Data in this exercise:

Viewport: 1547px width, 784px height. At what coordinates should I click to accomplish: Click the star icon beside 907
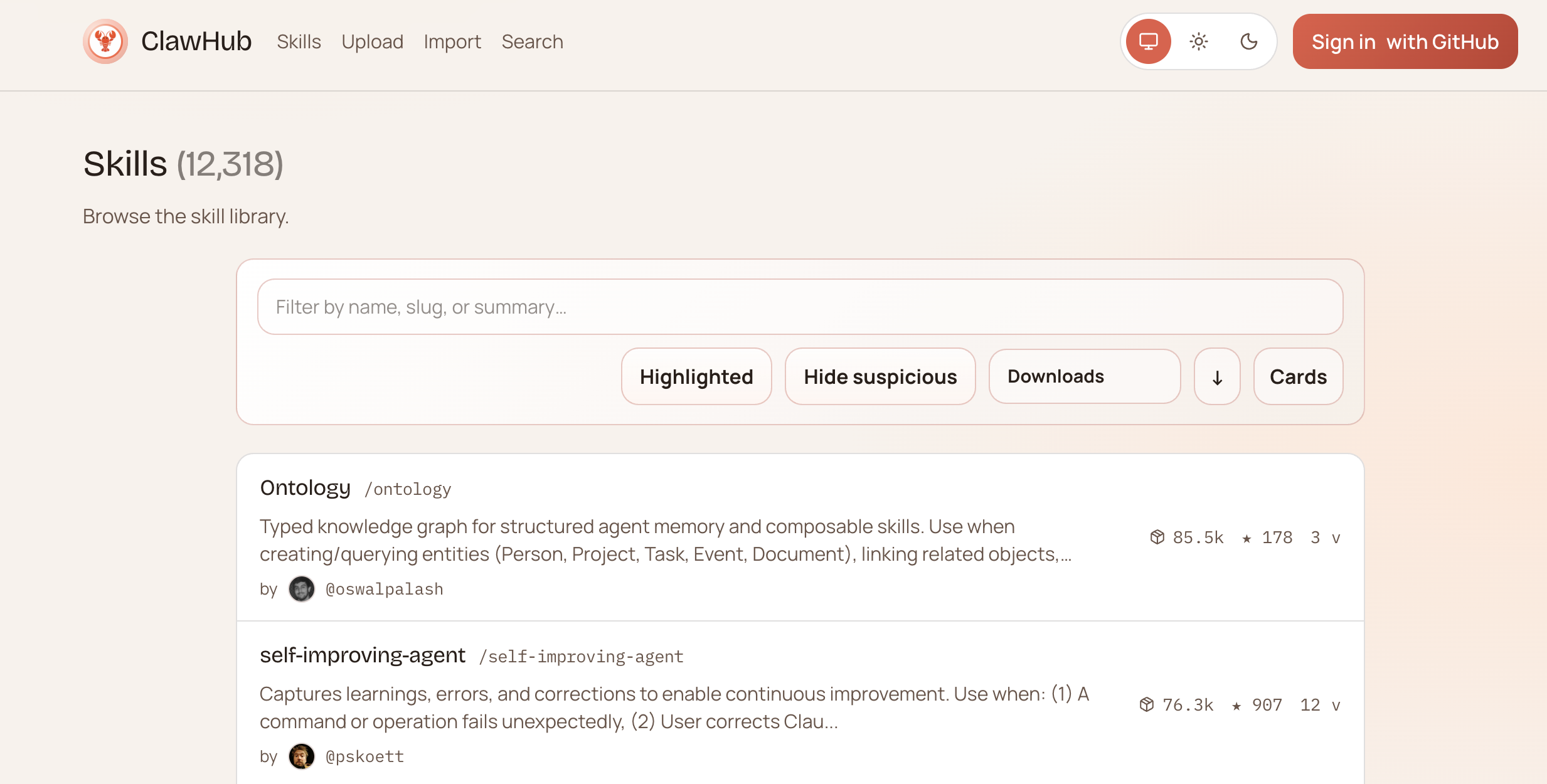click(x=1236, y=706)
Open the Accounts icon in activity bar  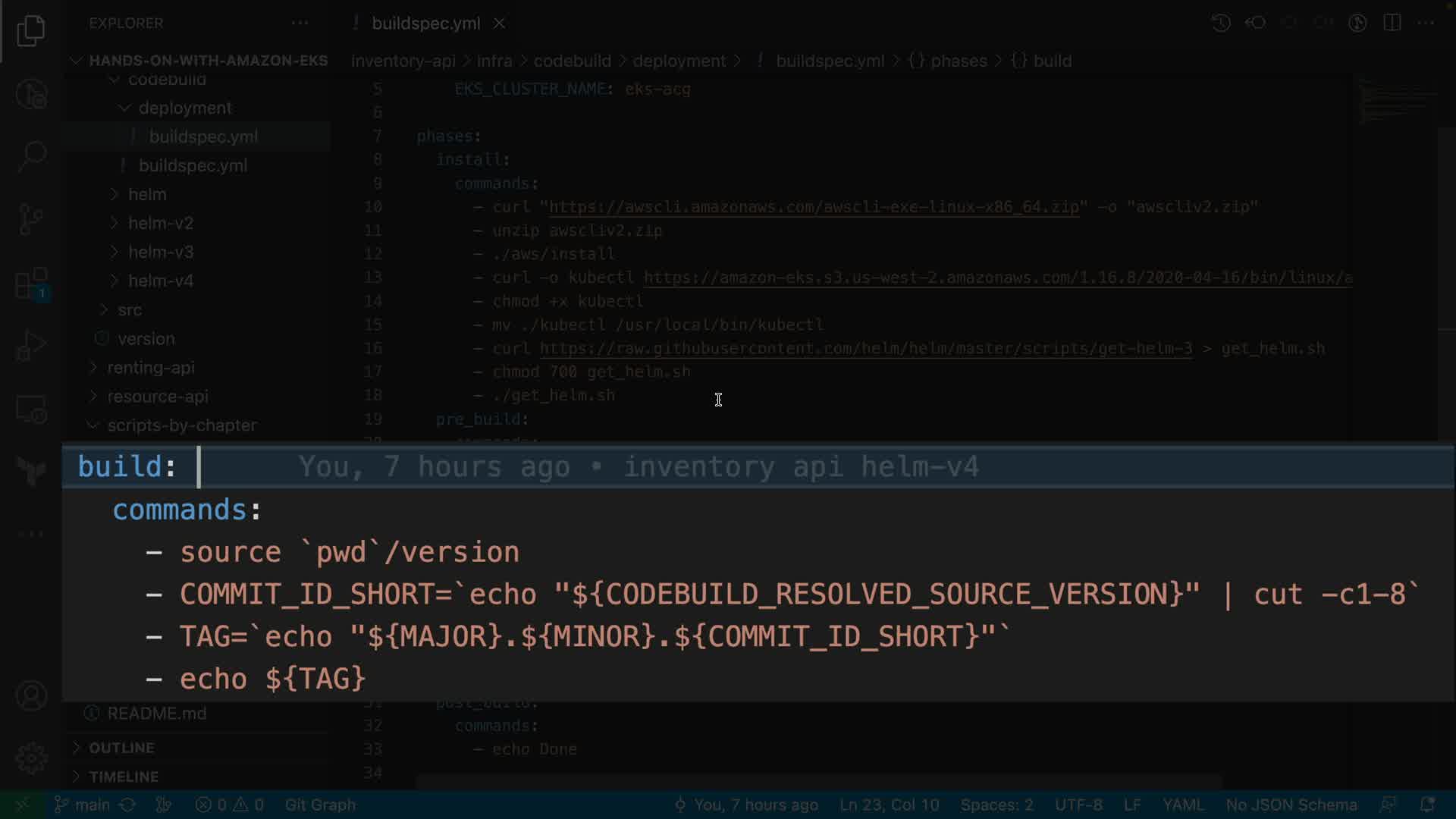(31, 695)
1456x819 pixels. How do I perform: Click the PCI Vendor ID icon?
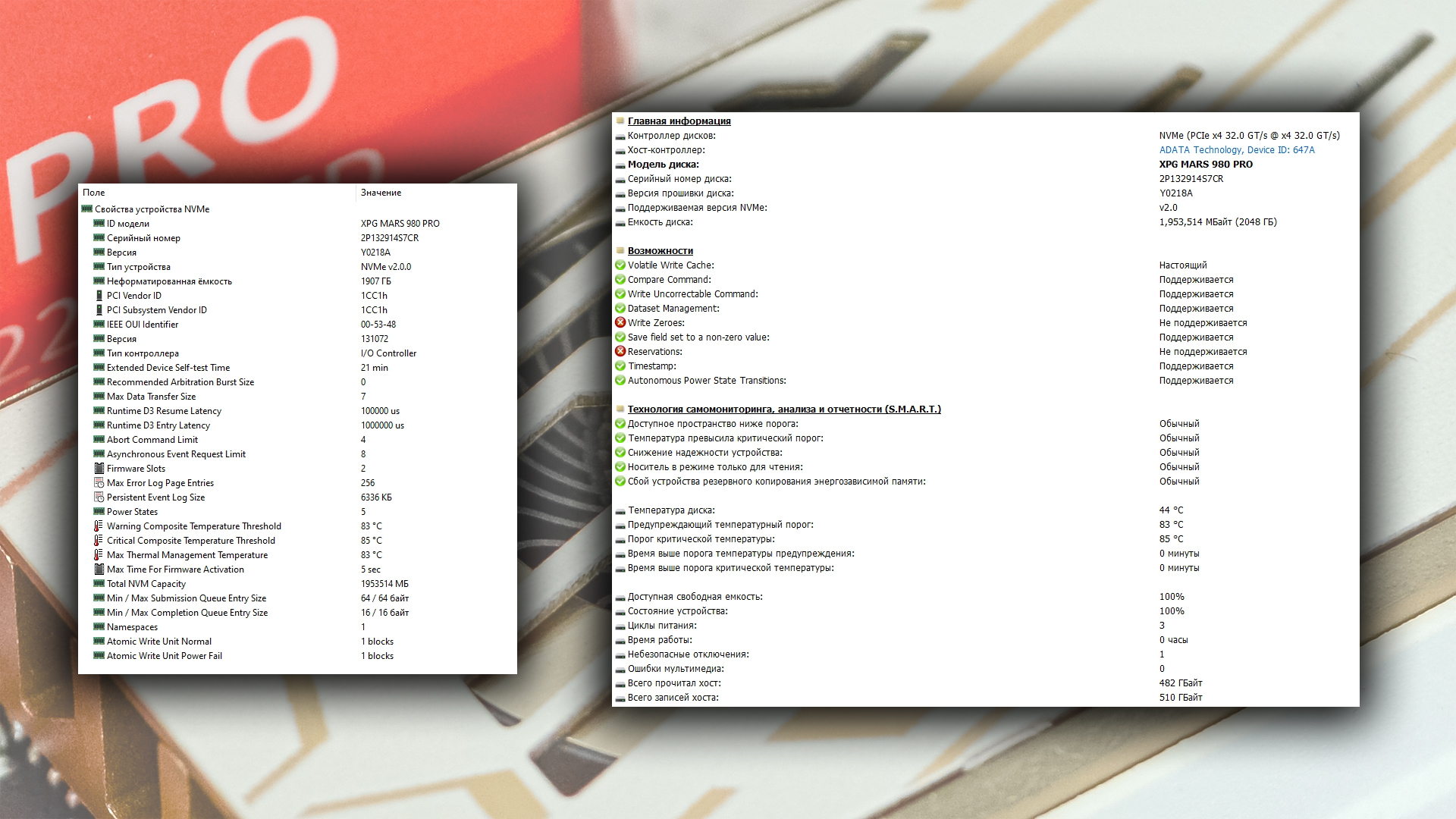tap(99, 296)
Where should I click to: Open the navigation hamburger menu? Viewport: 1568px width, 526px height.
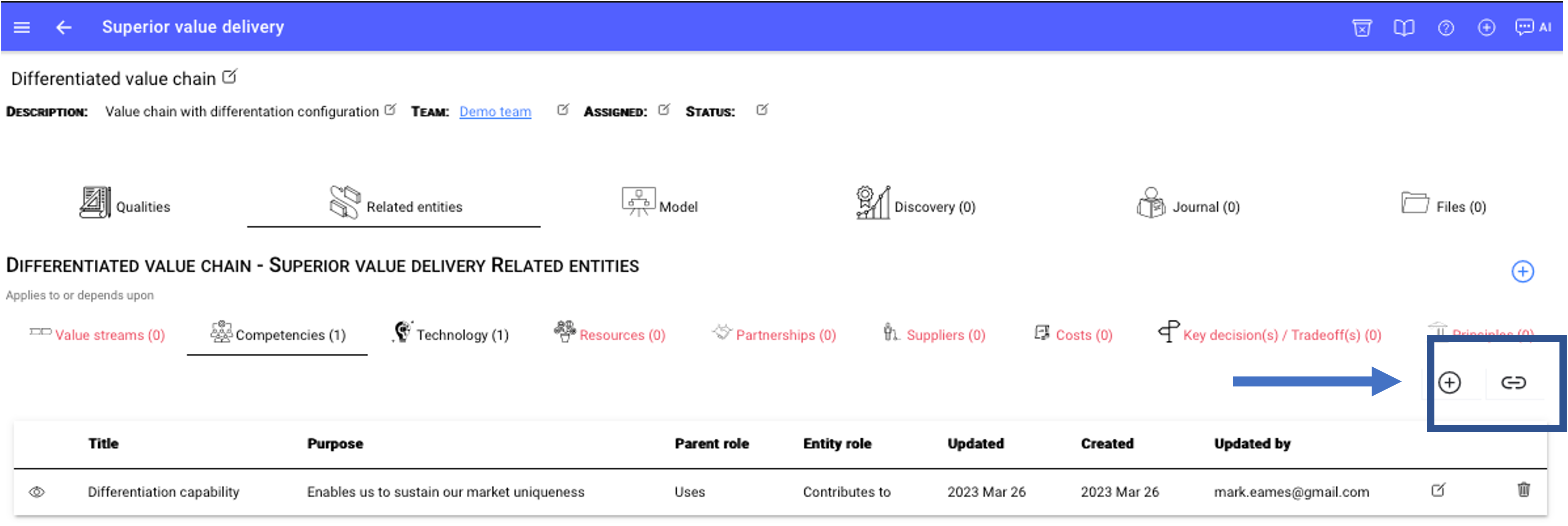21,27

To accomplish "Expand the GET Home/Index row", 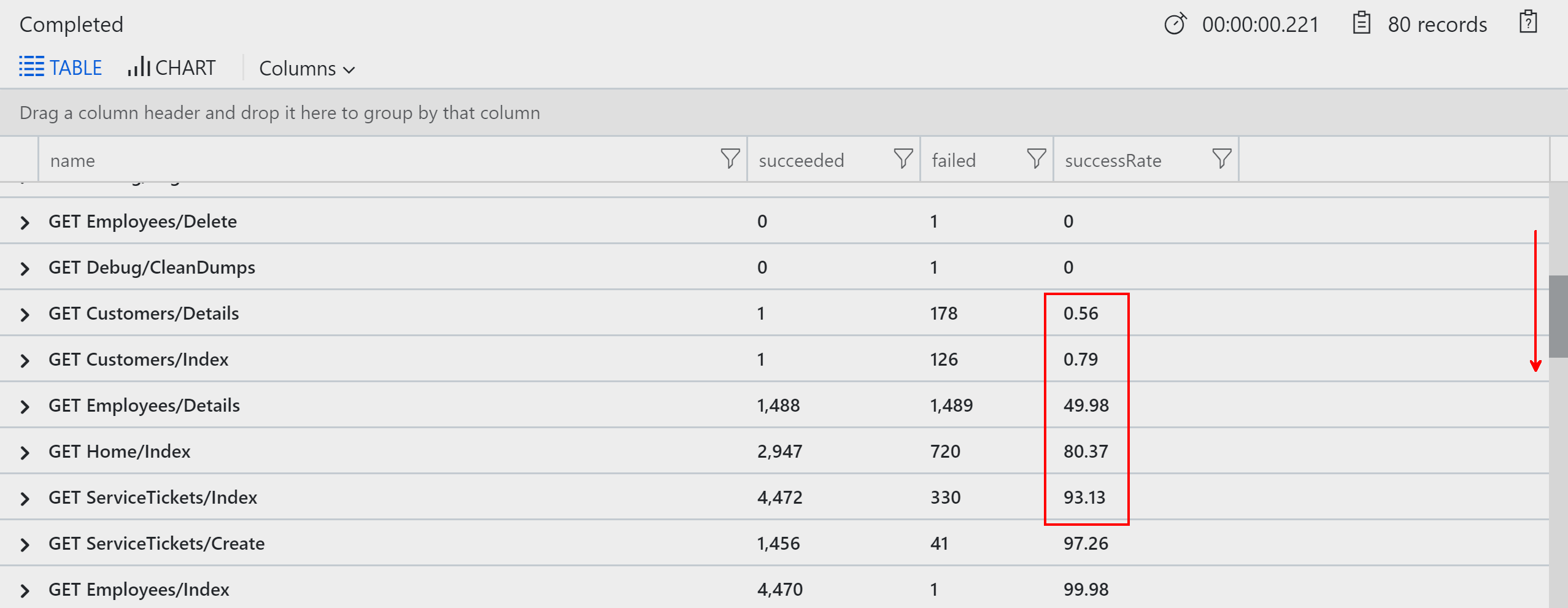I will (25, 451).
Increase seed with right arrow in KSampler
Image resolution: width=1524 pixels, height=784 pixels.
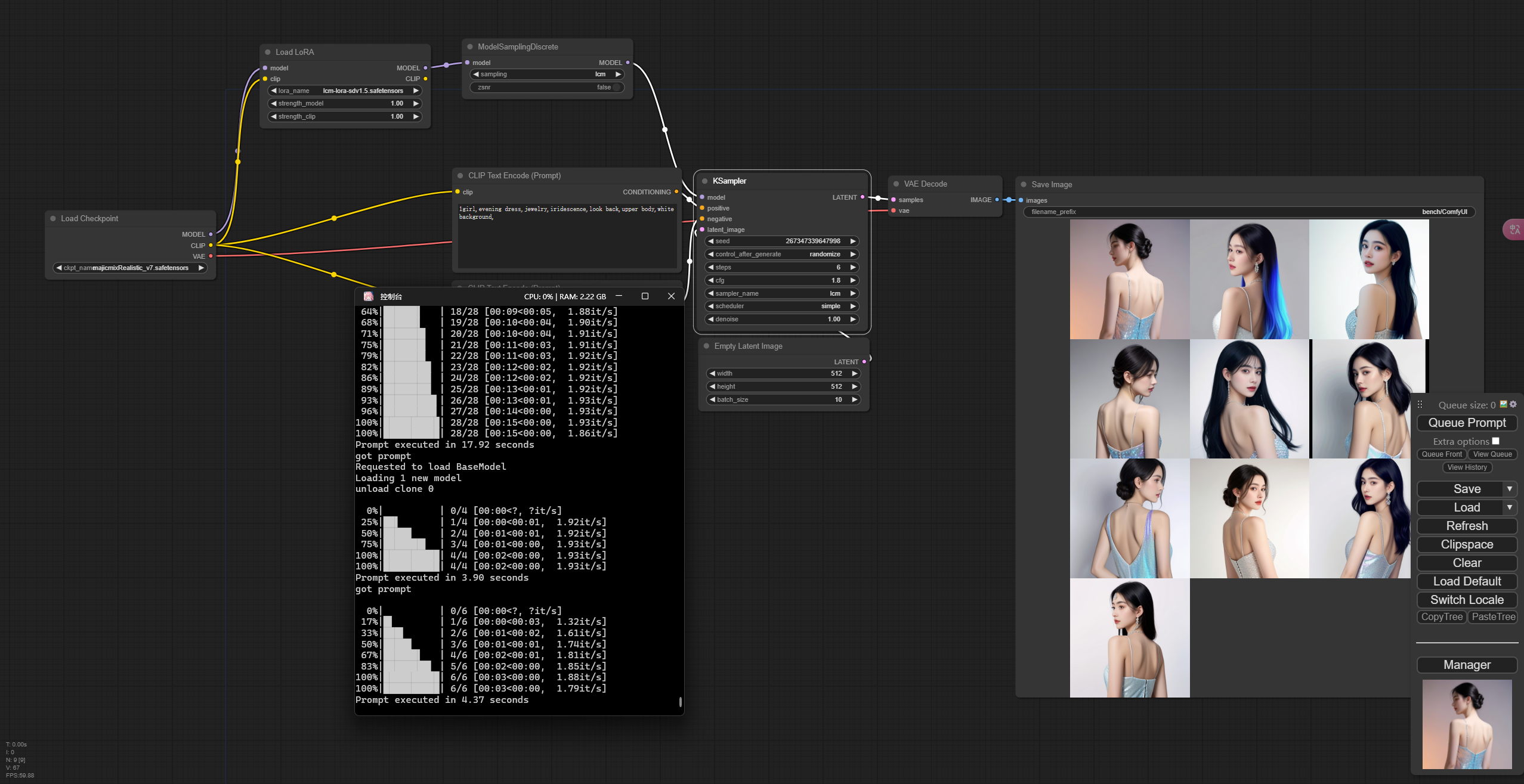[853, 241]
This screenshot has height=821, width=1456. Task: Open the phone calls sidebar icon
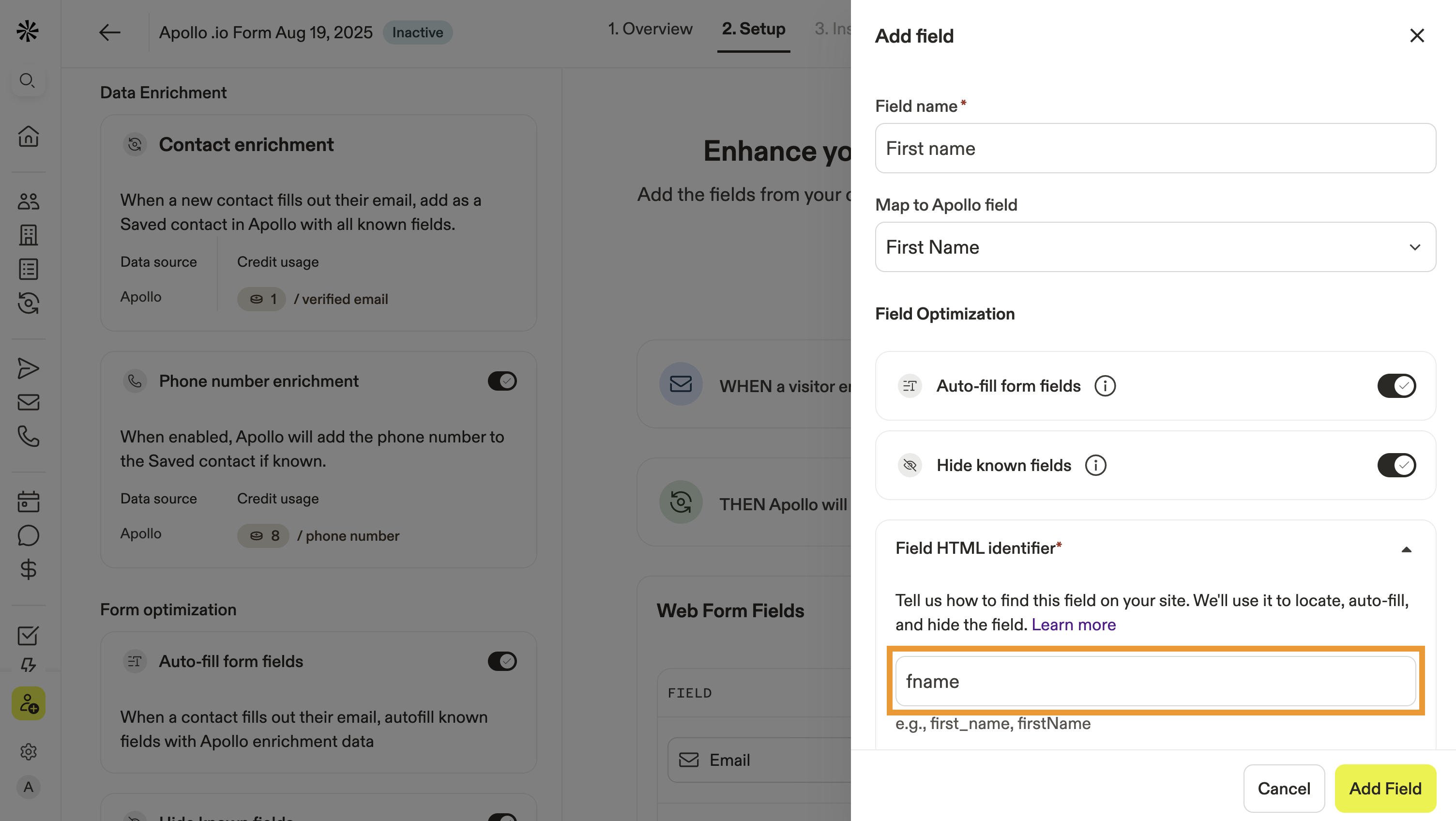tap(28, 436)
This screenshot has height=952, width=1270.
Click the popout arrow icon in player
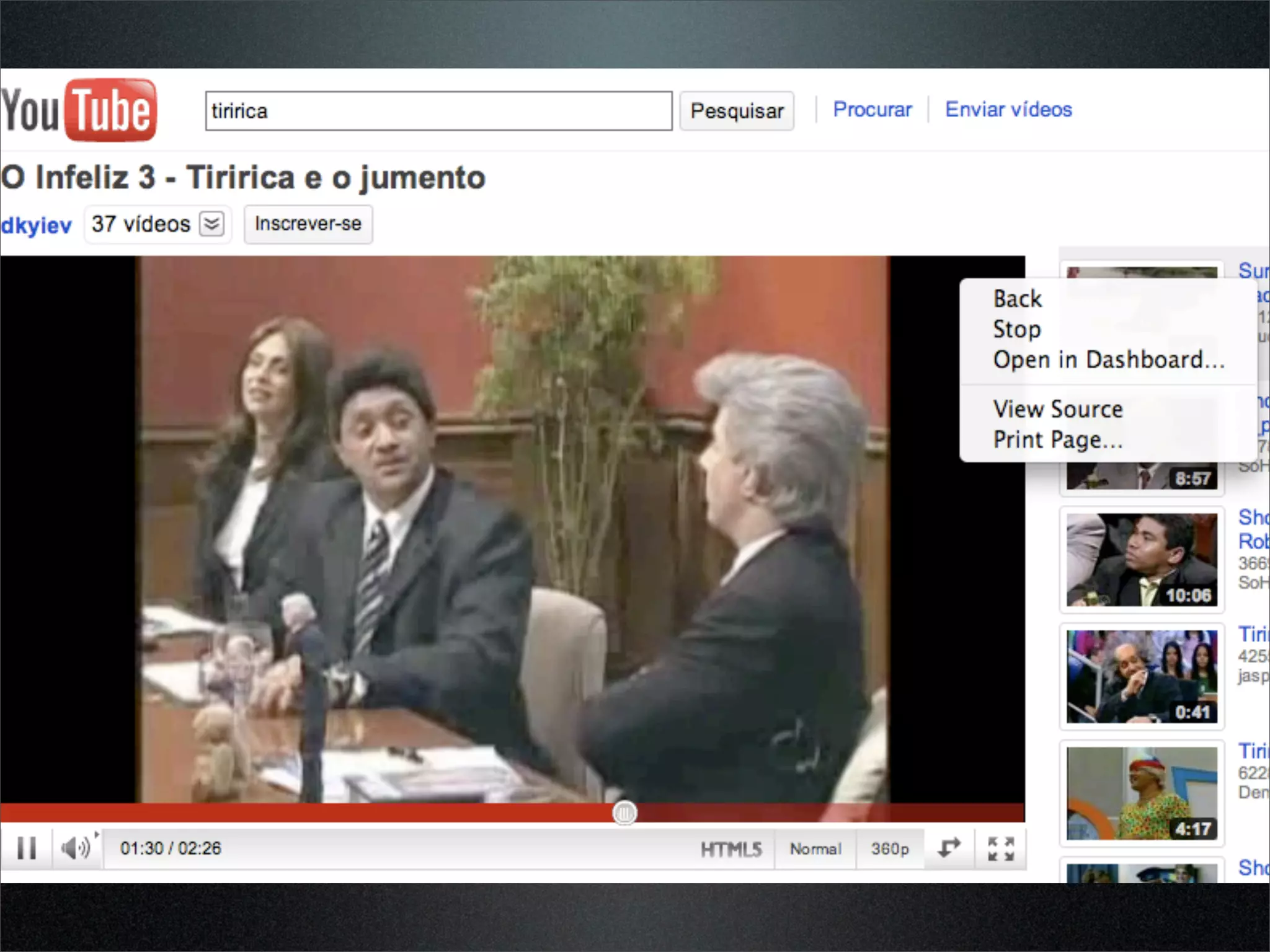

Your assignment: At the line containing "This screenshot has height=821, width=1456.", start reproducing exactly, and stop after the last line of the listing; include both ends, and leave the pictures out.

Task response:
This screenshot has height=821, width=1456. Task: Open the phone calls sidebar icon
tap(28, 436)
This screenshot has height=952, width=1270.
Click the popout arrow icon in player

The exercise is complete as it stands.